📖 4 min read

Introduction#

In the previous article, we built a basic Retrieval Augmented Generation (RAG) system together. We saw the power of combining a Large Language Model (LLM) with private data, from processing PDF documents, vector indexing, to asking the model to answer questions based on retrieved context.

However, the gap between theory and a real-world system is vast. When facing complex data, multi-intent questions, or strict accuracy requirements, the basic RAG architecture begins to reveal significant limitations in deep context processing capabilities, inaccuracy when retrieving specific information, and frequently causing the model to be overloaded by improperly filtered noisy data.

This article will explore advanced RAG concepts and implement experiments comparing upgraded versions of a RAG system on PDF documents.

Glossary#

Term	Description
Hallucination	Phenomenon where the model generates false, fabricated, or non-existent information but with a confident tone.
Semantic Chunking	Technique of breaking text based on semantic changes instead of cutting by a fixed number of characters.
HNSW	Hierarchical Navigable Small World - Approximate vector search algorithm based on hierarchical graph structure, helping balance speed and accuracy.
Dense Retrieval	Search method based on vector embedding, focusing on semantic similarity.
Sparse Retrieval	Search method based on keywords, typified by the BM25 algorithm.
BM25	Best Matching 25 - Document ranking algorithm based on keyword frequency statistics, an upgrade of TF-IDF with saturation and length normalization mechanisms.
Hybrid Search	Strategy combining results from both Dense Retrieval and Sparse Retrieval to leverage the advantages of both.
RRF	Reciprocal Rank Fusion - Algorithm for merging search result lists based on rank instead of score.
HyDE	Hypothetical Document Embeddings - Technique using LLM to generate a hypothetical answer, then using this answer’s vector to search for actual documents.
Bi-Encoder	Model architecture encoding question and document into two separate vectors, optimized for search speed.
Cross-Encoder	Model architecture processing question and document simultaneously to score relevance, having high accuracy but slow speed, often used for Re-ranking.
MMR	Maximal Marginal Relevance - Document selection algorithm aimed at balancing relevance and information diversity.

Basic RAG Architecture#

Before exploring advanced techniques, we need to review the standard RAG architecture built in the previous article.

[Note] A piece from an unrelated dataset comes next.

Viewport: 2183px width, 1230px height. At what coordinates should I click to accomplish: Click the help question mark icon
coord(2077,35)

Clearly understanding this workflow is a crucial prerequisite for accurately identifying the system’s bottlenecks needing optimization.

        graph LR
    subgraph "Indexing"
        D["Documents\n(PDF, Docx, Text, MD)"] --> CK[Chunking]
        CK --> EM[Embedding Model]
        EM --> VDB[(Vector Database\n+ Metadata)]
    end
    subgraph "Retrieval"
        U([User]) --> Q[Question]
        Q --> EM2[Embedding Model]
        EM2 --> QV["Query Vector (q)"]
        QV --> SS[Similarity Search]
        VDB --> SS
        SS --> TK[TopK Chunks]
    end
    subgraph "Generation"
        TK --> PT[Prompt\n= Context + Question]
        PT --> LLM[LLM]
        LLM --> ANS[Answer]
    end

Figure 1: Diagram of data flow and components in basic RAG architecture.

Retrieval-Augmented Generation (RAG) is an architectural solution aiming to overcome two inherent limitations of LLMs: hallucinations and the lack of updated, private knowledge.

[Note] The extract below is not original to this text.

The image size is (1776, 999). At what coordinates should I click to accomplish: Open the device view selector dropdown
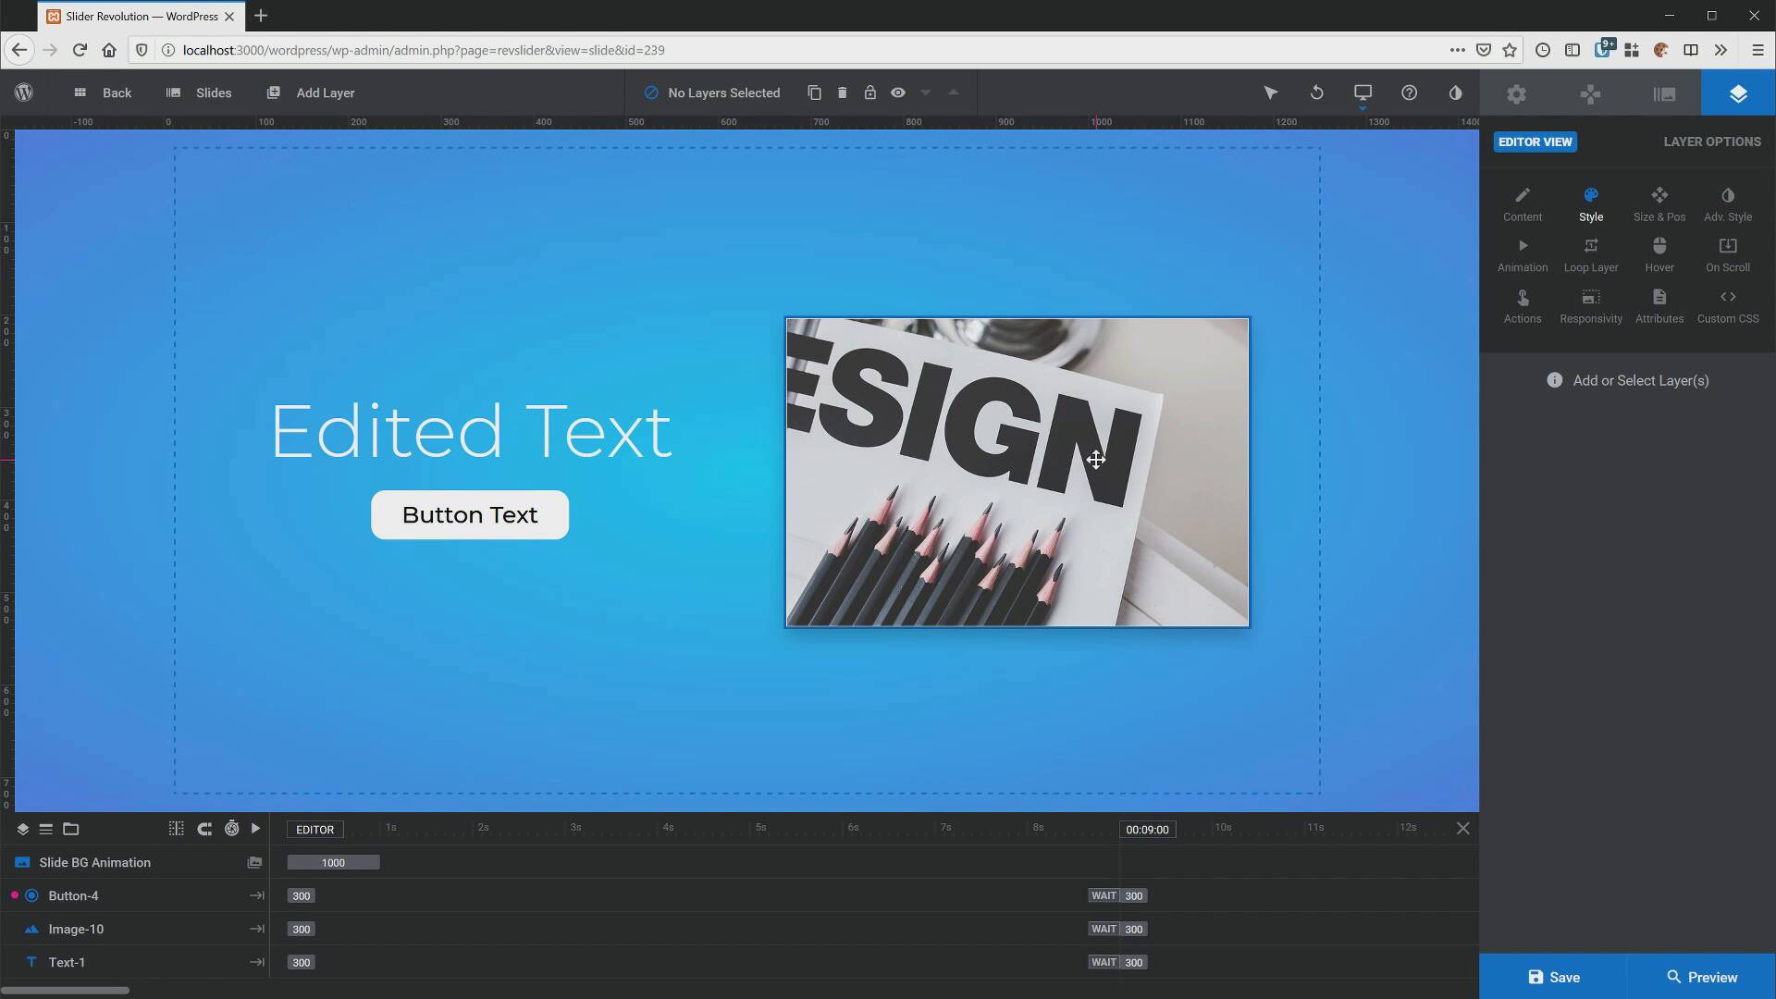pyautogui.click(x=1363, y=93)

Instead of relying entirely on parametric memory fixed after training, RAG equips LLMs with the ability to look up real-time information from external memories. A complete RAG pipeline operates based on the coordination of 3 main phases as shown in Figure 1:

1. Indexing#

This is the data preparation phase. The goal is to convert raw knowledge into a representation that computers can search effectively.

Input: Diverse raw data (PDF, Docx, Text, Markdown…).
Activity:
- Load & Extract: Extract pure text from file formats.
- Chunking: Break text into segments called chunks, with lengths suitable for the model’s context window.
- Embedding: Use an embedding model to encode chunks into real number vectors in n-dimensional semantic space.
Output: Vector database storing vectors along with corresponding metadata.

2. Retrieval#

This is the real-time processing phase, triggered when the user sends a question.

Activity:
1. The question is passed through the same embedding model to create a query vector (\(q\)).
2. The system performs similarity search between vector \(q\) and all vectors in the database.
Output: TopK chunks with the highest similarity, expected to contain information answering the question.

3. Generation#

The final synthesis phase, where the linguistic power of the LLM is leveraged.

Activity: Chunks found in the Retrieval step are concatenated to form context along with the original question put into a prompt following a predefined structure.
Output: The LLM processes the prompt, synthesizes information from the context, and generates a natural, accurate, and factually grounded answer.